3.7. Can Point-of-Care Coagulation Testing Improve Efficacy of Desmopressin Administration
Point-of-care (POC) thromboelastography (TEG) guided hemostasis and transfusion reduced RBCs, plasma, and platelet transfusion, operating room (OR) length of stay (LOS), intensive care unit (ICU) LOS, and bleeding rate (P = 0.002) were reduced with compared with controls in a metanalysis include 9 RCTs, two of them on cardiac surgery patients [19]. However, that was not translated into associated reduced mortality rates [19].

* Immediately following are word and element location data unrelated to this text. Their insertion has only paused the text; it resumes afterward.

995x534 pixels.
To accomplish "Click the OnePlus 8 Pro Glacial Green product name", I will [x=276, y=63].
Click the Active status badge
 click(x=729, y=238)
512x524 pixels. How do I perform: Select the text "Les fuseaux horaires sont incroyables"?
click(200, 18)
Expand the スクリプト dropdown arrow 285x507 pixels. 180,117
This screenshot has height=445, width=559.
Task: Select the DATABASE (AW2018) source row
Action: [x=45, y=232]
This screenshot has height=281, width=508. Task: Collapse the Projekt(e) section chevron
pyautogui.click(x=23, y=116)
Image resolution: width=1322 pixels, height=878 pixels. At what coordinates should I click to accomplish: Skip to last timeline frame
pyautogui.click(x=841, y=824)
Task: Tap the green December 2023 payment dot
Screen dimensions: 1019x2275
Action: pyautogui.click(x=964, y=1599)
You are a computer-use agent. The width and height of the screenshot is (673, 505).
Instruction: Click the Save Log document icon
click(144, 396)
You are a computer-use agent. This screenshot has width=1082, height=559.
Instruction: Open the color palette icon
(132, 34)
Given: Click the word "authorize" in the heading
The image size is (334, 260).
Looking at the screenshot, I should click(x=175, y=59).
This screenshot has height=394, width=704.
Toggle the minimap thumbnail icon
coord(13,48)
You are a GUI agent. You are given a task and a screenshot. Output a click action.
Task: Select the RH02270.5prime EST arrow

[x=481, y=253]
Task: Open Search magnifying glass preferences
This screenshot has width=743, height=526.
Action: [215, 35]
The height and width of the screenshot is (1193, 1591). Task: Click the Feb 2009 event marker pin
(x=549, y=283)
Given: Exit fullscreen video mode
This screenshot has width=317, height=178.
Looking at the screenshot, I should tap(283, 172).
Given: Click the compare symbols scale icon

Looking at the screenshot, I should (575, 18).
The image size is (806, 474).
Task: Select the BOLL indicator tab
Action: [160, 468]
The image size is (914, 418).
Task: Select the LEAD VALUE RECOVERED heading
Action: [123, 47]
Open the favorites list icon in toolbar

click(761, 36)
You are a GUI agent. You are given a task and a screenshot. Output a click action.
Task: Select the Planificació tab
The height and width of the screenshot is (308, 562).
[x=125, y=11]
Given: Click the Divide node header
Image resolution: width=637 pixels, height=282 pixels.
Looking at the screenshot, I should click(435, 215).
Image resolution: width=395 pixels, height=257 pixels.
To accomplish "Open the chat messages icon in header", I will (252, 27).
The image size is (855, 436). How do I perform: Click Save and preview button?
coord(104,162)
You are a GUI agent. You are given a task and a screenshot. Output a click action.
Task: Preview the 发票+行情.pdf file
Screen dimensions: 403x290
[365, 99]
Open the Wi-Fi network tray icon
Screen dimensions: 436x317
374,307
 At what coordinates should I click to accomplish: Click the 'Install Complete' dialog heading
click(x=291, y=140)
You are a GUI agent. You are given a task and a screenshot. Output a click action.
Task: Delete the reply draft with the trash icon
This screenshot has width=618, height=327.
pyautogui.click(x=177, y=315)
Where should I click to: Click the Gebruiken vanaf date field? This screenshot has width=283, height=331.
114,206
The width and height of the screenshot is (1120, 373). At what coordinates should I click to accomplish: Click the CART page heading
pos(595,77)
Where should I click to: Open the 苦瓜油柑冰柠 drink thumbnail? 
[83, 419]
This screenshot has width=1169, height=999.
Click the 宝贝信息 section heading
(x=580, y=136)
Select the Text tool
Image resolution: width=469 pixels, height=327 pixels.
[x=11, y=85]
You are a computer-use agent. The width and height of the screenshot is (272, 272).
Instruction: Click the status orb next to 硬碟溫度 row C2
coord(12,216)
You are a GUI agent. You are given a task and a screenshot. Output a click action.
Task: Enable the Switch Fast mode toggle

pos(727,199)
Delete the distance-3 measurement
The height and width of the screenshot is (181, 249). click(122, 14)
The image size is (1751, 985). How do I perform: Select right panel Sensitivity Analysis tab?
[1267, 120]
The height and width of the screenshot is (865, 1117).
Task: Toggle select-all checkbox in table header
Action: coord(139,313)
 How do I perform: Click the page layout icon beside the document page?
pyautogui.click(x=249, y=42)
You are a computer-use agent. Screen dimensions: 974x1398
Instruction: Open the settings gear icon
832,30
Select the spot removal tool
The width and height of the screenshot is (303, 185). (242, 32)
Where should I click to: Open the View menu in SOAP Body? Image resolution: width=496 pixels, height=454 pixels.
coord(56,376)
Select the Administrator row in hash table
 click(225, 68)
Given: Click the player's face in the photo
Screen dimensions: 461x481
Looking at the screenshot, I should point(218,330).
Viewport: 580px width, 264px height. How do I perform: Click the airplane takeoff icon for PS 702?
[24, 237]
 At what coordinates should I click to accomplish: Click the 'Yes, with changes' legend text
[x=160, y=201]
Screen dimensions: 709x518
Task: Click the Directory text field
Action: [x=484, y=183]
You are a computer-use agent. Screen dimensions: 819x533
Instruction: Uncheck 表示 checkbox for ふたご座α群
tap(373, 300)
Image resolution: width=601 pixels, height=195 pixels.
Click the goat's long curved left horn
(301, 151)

Interestingly, a single-Canadian-center, retrospective, observational propensity-matched study demonstrated increased desmopressin administration after the introduction of point-of-care (POC) rotational thromboelastometry (ROTEM) testing with and associated statistically higher platelets transfusion [20].
3.8. Feasibility
Extended infusion of desmopressin from induction of anesthesia to the end of CPB has never been compared in terms of "efficacy," "safety," and "cost-effectiveness" in high-risk cardiac surgery patients for bleeding. Cardiac surgery in patients with a high risk for bleeding is more complex to perform, and it might take longer durations to be accomplished, increasing the overall healthcare costs, which could be unacceptable for the stakeholders. Using desmopressin infusion over a more extended period might be an "effective," "safe," and "affordable" choice.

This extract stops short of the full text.